Die zentrale Botschaft lautet: Ernährung darf helfen, aber sie darf nicht belasten. Essen und Trinken sind Angebote, keine Pflicht. Künstliche Ernährung und Flüssigkeitsgabe sind medizinische Therapien und benötigen eine klare Indikation, Zustimmung, realistische Erfolgskriterien und den Mut zur Beendigung, wenn der Nutzen ausbleibt.

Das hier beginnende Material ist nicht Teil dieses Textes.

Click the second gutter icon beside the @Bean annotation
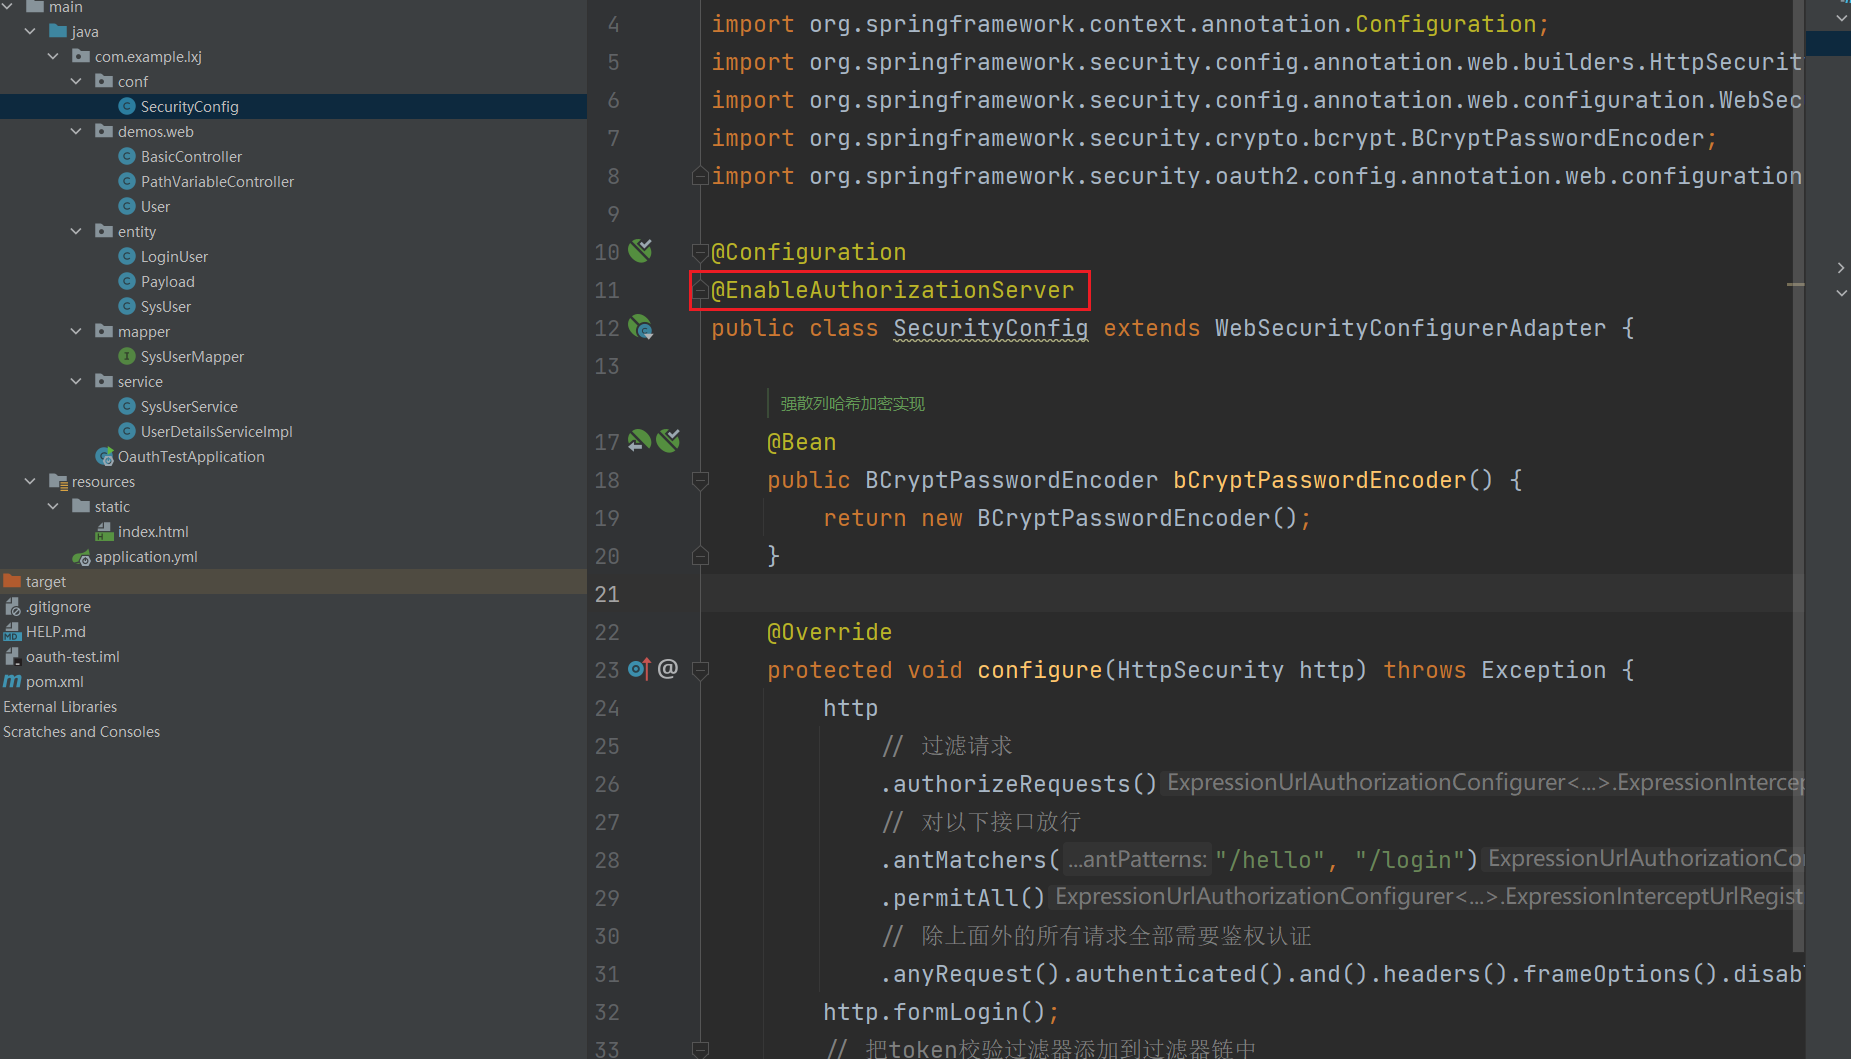Viewport: 1851px width, 1059px height. (668, 441)
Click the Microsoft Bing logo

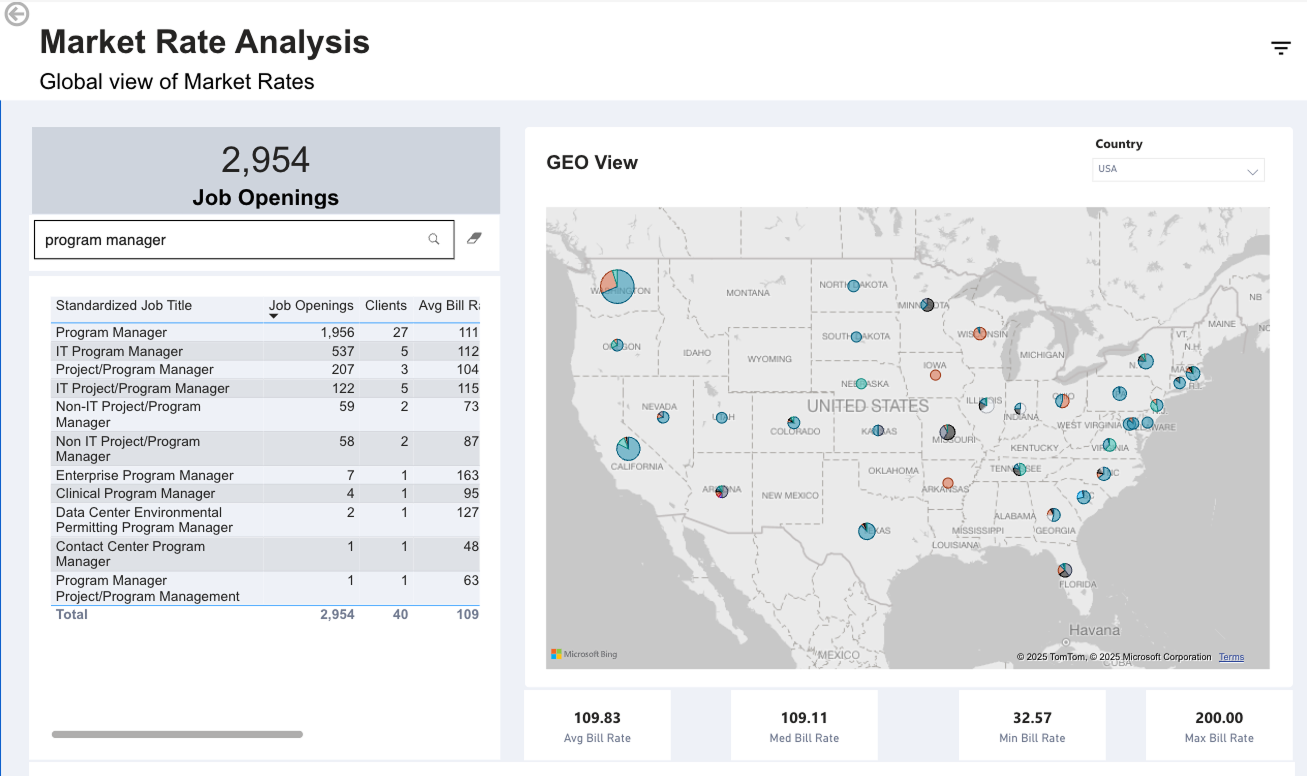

Im Vergleich zu präventiven oder kurativen Ernährungskonzepten ist die palliative Ernährungstherapie weniger normativ und stärker menschlich-pragmatisch. Sie fragt nicht zuerst nach der idealen Nährstoffbilanz, sondern nach Komfort, Würde, Selbstbestimmung und Lebensqualität. Genau darin liegt ihre Stärke.
Literatur
- Muscaritoli M, Arends J, Bachmann P, Baracos V, Barthelemy N, Bertz H et al.: ESPEN practical guideline: Clinical Nutrition in cancer. Clin Nutr. 2021 May;40(5):2898-2913. doi: 10.1016/j.clnu.2021.02.005.